2. Current WCAG 2.2 AA Coverage Audit
Criteria Catalogue
The codebase maintains a full WCAG 2.1 A+AA catalogue in workers/api/src/services/wcag-criteria-map.ts (50 success criteria). Many criteria are correctly marked typicallyNA: true for static converted documents (audio/video, keyboard traps, timing, etc.).
Criteria We Handle Well (Automated + Tested)
| SC | Name | Implementation | Files |
|---|---|---|---|
| 1.1.1 | Non-text Content | Alt text generation (Gemini Flash), quality gate with retry, isAltTextAcceptable() blocklist | image-enhancer.ts, image-description-pipeline.ts, wcag-validator.ts |
| 1.3.1 | Info and Relationships | Heading hierarchy fix, table header/scope injection, <b>→<strong> semantics, list structure fixes | wcag-validator.ts, axe-fixer.ts, ux-optimizer.ts |
| 1.4.3 | Contrast (Minimum) | Inline style detection + ratio calculation (4.5:1 / 3:1 large text).
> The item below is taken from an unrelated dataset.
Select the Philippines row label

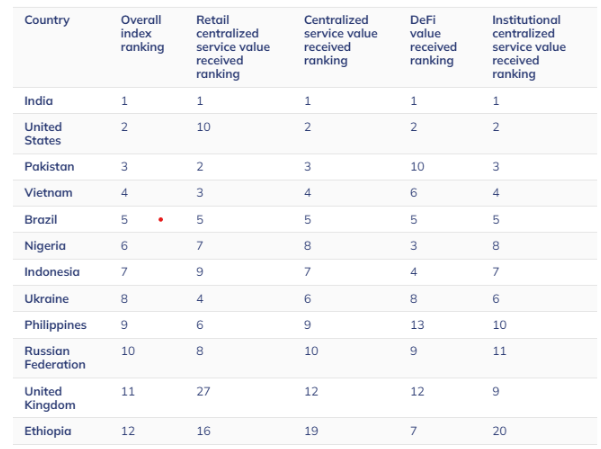tap(55, 325)
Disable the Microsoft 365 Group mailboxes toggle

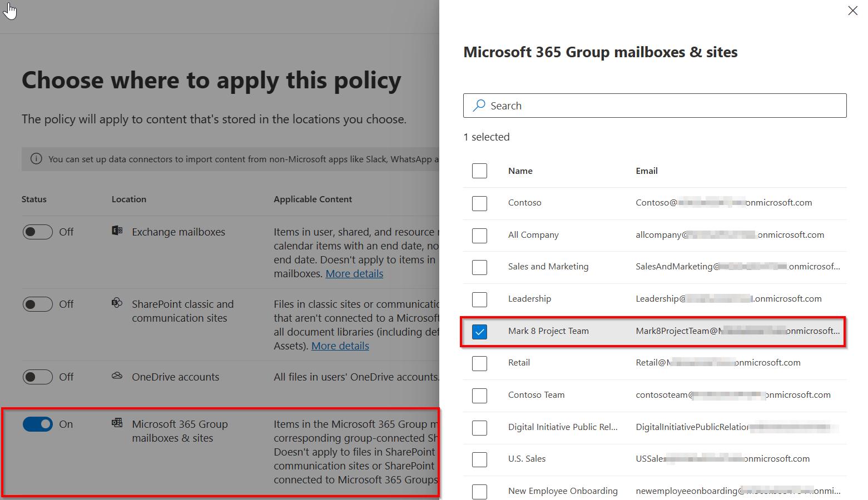point(37,424)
Axe-fixer can fix contrast. | wcag-validator.ts:248-272, axe-fixer.ts |
| 2.4.1 | Bypass Blocks | Skip-to-main-content link auto-injected | wcag-validator.ts:112-120 |
| 2.4.2 | Page Titled | <title> injected from filename | wcag-validator.ts:89-101 |
| 2.4.4 | Link Purpose | Poor-link-text detector (regex patterns), LLM-assisted replacement | workers/remediate/src/wcag-impl.ts:211-341 |
| 2.4.6 | Headings and Labels | Heading hierarchy normalization (h1→h3 → h1→h2) | wcag-validator.ts, axe-fixer.ts |
| 3.1.1 | Language of Page | lang attribute injected on <html> | wcag-validator.ts:84-86 |
| 4.1.1 | Parsing | Duplicate ID removal, valid ARIA attributes, structural validation | axe-fixer.ts |
Criteria We Handle Weakly or Partially
| SC | Name | Current State | Gap |
|---|---|---|---|
| 1.1.1 | Non-text Content | Alt text generated for all images | No long descriptions for complex images (charts, infographics, data visualizations). Short alt text misses data content. isAltTextAcceptable() is a heuristic blocklist check, not a semantic quality assessment. |
| 1.3.1 | Info and Relationships | Tables get <th> + scope | No <caption> generation. Definition lists (<dl>) validated but not generated. Form label association is in the remediate worker but not the convert pipeline. |
| 1.3.2 | Meaningful Sequence | MCID-based reading order checked in PDF scorer | No reading-order verification for HTML output. Multi-column layouts from vision models may produce wrong reading order. The prompt says “maintain reading order” but there’s no post-hoc verification. |
| 1.4.3 | Contrast | Inline styles checked | CSS class-based colors and inherited styles not checked. Only the axe-fixer catches these (requires browser rendering). |
| 1.4.5 | Images of Text | Listed in criteria map | No detection or remediation. Scanned PDFs with text-as-image are OCR’d but there’s no check that the OCR fully replaces the image. |
| 2.4.6 | Headings and Labels | Hierarchy validated | No check for heading descriptiveness — empty headings caught, but “Chapter 1” or “Section A” pass. |
| 3.1.2 | Language of Parts | Listed in criteria map with custom rule ai-lang-of-parts | Not implemented in the convert pipeline. No per-element lang attribute detection for multilingual documents. |
| 4.1.2 | Name, Role, Value | Button names, link names, input labels | No validation for custom ARIA roles/states beyond what axe catches. |
Criteria We Skip Entirely
| SC | Name | Status | Notes |
|---|---|---|---|
| 1.4.4 | Resize Text | Not tested | Would require viewport rendering; intrinsically met by responsive CSS injected in step 6 |
| 1.4.10 | Reflow | Not tested | Same — CSS ensures reflow, but not verified |
| 1.4.11 | Non-text Contrast | Not tested | UI component borders/icons — partially N/A for converted docs |
| 1.4.12 | Text Spacing | Not tested | CSS allows text-spacing overrides, but not verified |
| 2.4.7 | Focus Visible | Not verified | :focus-visible CSS injected (line 188 wcag-validator.ts) but never validated |
| 4.1.3 | Status Messages | Not addressed | N/A for static converted documents |
Summary: Coverage Estimate
- 50 WCAG 2.1 A+AA success criteria in the catalogue
- ~18 are N/A for static converted documents (audio, video, keyboard traps, timing, etc.)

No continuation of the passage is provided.